● **EXERCISE TASK 1**: Restate the stretch of records from the line containing "Click the httpVersion PassThrough value" through the line containing "Click the coderide.ai", requests included, and add 69 to every coordinate in their answers.
[TEXT TO READ start]
When Doudney the Anglican encountered the Baptist scholar’s works, he confessed they had ‘a savour and power for which we were scarcely prepared’. He goes on to say, ‘We love sound, full, so-called high-doctrine; but where the grace and the dew of the doctrine is there too, under the teaching, power and application of the Holy Ghost, it fixes that doctrine in the heart and conscience; and we defy men or devils thence to uproot it. An unctuous word dropped by the Holy Ghost upon the heart is like “cold water to a thirsty soul”; and whilst it exalts and endears a precious Christ, in his person, work and office, it is the most deadly artillery with which Satan and all the powers of darkness can be attacked. We are of the opinion that many of these savoury sweets, beloved, will drop from this honeycomb into your heart; and thus make


“Sovereign mercy dear to you,
And Jesus all in all.'”
These words were prefaced to Doudney’s edition of Gill’s commentary on the Song of Solomon which is couched throughout in the language of Eden and heaven. In producing Gill’s works, Doudney testifies that he is following God’s call to ‘print, preach, and practise (as God shall give you grace) the truth, the whole truth, and nothing but the truth. Let press, and pulpit, and parlour, echo and re-echo, with a living testimony for covenant love, covenant blood, and covenant salvation: and this shall be found the most effectual means of counteracting the artifices of Satan, and the cunning devices of pope, Puseyite, and all such sanctimonious but hypocritical pretenders.’

Times have changed and any biographer attempting to write a ‘life’ of Gill, particularly in this modern age of doctrinal confusion and distaste for Reformed theology, is in danger of putting his foot into a hornet’s nest of controversy. Anyone who speaks his mind as clearly and, at times, as sternly as did John Gill must be expected to cause opposition and resentment in those who feel their fur is being brushed the wrong way. The surprising fact, however, is that during the entire period of Gill’s ministry few within his own denomination reacted violently against him and Gill was able to unite many on a sound doctrinal basis who had formerly been at sixes and sevens on doctrinal issues. Ivimey, the Baptist historian, claimed that Gill’s words were universally accepted as ‘almost oracular among the Baptists’.[8] Outside of Baptist circles there was also little marked opposition from evangelicals. Even John Wesley, who campaigned against Gill’s teaching on the need for Christ’s imputed righteousness, election and the perseverance of the saints, kept a good opinion of his strongest contestant. After firing a few broadsides against Gill’s Calvinism which Gill more than adequately debunked, Wesley hoisted the white flag and retired from combat. Talking one day to Toplady, Wesley affirmed of Gill, ‘He is a positive man, and fights for his own opinions through thick and thin.'[9] If Gill’s most ardent enemies spoke of him in this positive way, one can imagine how high an opinion his many friends must have had of him.
[TEXT TO READ end]
[MATERIAL FOR THIS EXERCISE start]
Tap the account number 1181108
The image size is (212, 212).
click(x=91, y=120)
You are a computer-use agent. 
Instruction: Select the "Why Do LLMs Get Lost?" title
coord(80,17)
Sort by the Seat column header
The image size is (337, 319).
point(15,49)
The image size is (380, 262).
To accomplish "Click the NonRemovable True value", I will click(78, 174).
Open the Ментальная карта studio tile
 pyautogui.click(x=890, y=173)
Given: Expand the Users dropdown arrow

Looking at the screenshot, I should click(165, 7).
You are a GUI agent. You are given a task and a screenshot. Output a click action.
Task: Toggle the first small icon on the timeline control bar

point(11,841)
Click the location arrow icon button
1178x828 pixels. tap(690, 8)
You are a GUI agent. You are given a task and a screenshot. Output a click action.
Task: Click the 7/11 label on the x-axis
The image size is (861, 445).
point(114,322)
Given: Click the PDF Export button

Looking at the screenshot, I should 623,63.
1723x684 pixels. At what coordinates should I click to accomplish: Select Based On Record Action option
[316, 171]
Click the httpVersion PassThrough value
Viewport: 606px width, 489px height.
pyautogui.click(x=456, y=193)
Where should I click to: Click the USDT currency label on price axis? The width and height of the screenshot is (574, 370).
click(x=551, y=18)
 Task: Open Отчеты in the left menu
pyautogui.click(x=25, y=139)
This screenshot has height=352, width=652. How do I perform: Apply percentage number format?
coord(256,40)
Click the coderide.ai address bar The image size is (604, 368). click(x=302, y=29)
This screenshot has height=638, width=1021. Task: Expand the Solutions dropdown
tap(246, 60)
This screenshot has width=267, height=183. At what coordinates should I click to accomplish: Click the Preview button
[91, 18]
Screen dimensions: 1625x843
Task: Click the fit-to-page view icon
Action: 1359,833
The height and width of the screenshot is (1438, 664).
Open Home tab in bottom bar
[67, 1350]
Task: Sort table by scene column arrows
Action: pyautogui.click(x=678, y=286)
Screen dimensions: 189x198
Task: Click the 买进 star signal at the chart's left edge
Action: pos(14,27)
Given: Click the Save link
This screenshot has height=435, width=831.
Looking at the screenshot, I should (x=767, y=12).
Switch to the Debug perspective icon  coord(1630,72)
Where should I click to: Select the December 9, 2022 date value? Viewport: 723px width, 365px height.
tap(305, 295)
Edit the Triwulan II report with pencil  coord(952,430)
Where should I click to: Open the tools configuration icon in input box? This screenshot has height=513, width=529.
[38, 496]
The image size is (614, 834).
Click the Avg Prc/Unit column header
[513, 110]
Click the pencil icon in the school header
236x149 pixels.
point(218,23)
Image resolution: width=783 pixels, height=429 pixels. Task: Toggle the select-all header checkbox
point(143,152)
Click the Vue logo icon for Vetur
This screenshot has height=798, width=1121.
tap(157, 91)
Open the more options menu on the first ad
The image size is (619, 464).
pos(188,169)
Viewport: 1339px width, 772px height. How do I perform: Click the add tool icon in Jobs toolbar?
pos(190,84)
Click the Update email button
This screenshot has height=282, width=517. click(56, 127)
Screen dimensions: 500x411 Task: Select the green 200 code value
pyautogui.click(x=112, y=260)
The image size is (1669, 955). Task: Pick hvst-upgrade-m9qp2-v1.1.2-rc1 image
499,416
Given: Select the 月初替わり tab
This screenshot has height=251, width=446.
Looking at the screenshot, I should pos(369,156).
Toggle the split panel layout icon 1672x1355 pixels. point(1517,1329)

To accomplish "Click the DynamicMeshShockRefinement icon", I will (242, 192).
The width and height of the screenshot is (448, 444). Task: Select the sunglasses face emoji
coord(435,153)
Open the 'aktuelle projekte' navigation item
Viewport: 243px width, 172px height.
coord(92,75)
[MATERIAL FOR THIS EXERCISE end]
● **EXERCISE TASK 2**: In the passage about John Gill, what did the Baptist historian Ivimey claim about Gill's words?

● **WRITTEN REPLY 1**:
Click the httpVersion PassThrough value
Viewport: 606px width, 489px height.
pyautogui.click(x=525, y=262)
Where should I click to: Click the USDT currency label on price axis? The width and height of the screenshot is (574, 370).
click(x=620, y=87)
 Task: Open Отчеты in the left menu
pyautogui.click(x=94, y=208)
This screenshot has height=352, width=652. How do I perform: Apply percentage number format?
coord(325,109)
Click the coderide.ai address bar The image size is (604, 368). click(x=371, y=98)

● **WRITTEN REPLY 2**: Ivimey claimed that Gill's words were universally accepted as 'almost oracular among the Baptists'.